It’s been nearly 4 weeks since lent ended, and i confess i jumped head first into my old ways… 1st stop? W.I.N.E!!! I probably drunk a bit too much of the stuff since as well! Ooops.
However, there are certainly a few things from my lent diet that have, and will continue to keep on:
1) Swapping white rice/paste for brown rice/pasta – i totally dig brown rice, it kind of bursts when you chew it:)
2) Seeds and nuts instead of a cereal bar in my lunchbox – definately keeps the hunger at bay!
3) Up-ing the amount of quinoa, beans and jumbo oats i have in my diet – some of the most interesting and delicious things that i cooked over the 6 weeks of lent contained these bad boys.
Ones that didn’t make the cut:
1) Bread replacement recipes: if you don’t have to, don’t bother. There will NEVER be a good bread replacement – if you have to go low GI, do the wholewheat wrap thing instead.
2) Coconut flour cakes. Dry and boring with more than a hint of egg. If you are doing low carb/low GI, almond flour is the way to go – Graze (www.graze.com) have even got on that band-wagon and now make an almond flour brownie, YUM!

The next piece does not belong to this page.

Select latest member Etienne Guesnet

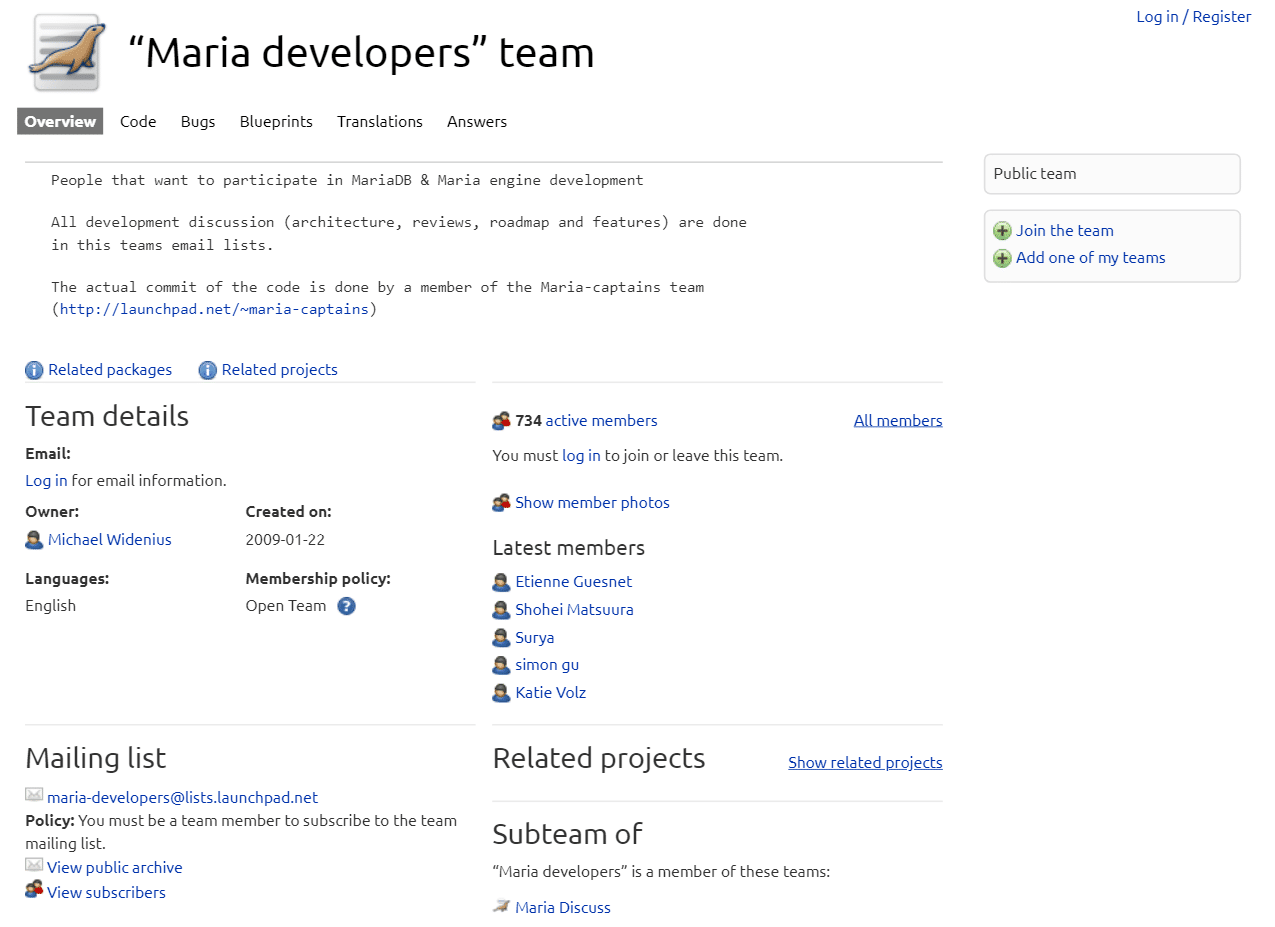pos(573,581)
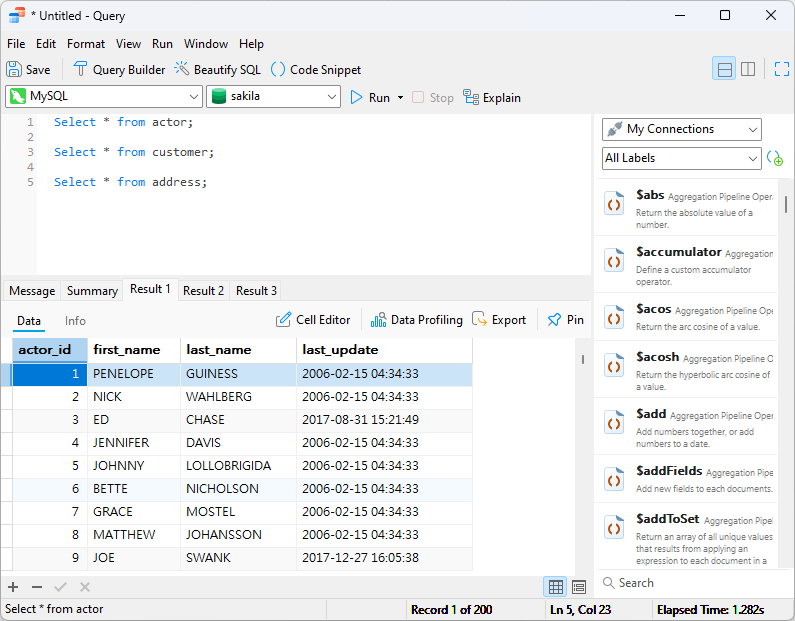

3) No/Low fruit – i get that this is key for Lyme sufferers, but i can’t help but think that fruit provides goodness too and shouldn’t just be sidelined. I will of course, continue to eat fruit to my hearts delight!
Many. I have learnt more about health & disease-related food and diet in the last 3 months than probably my entire life – it’s amazing what you can control/cure/minimise just by changing a few dietary items or rules. I feel quite empowered with that knowledge and between Paulina and myself, have even had business-related ideas… watch this space!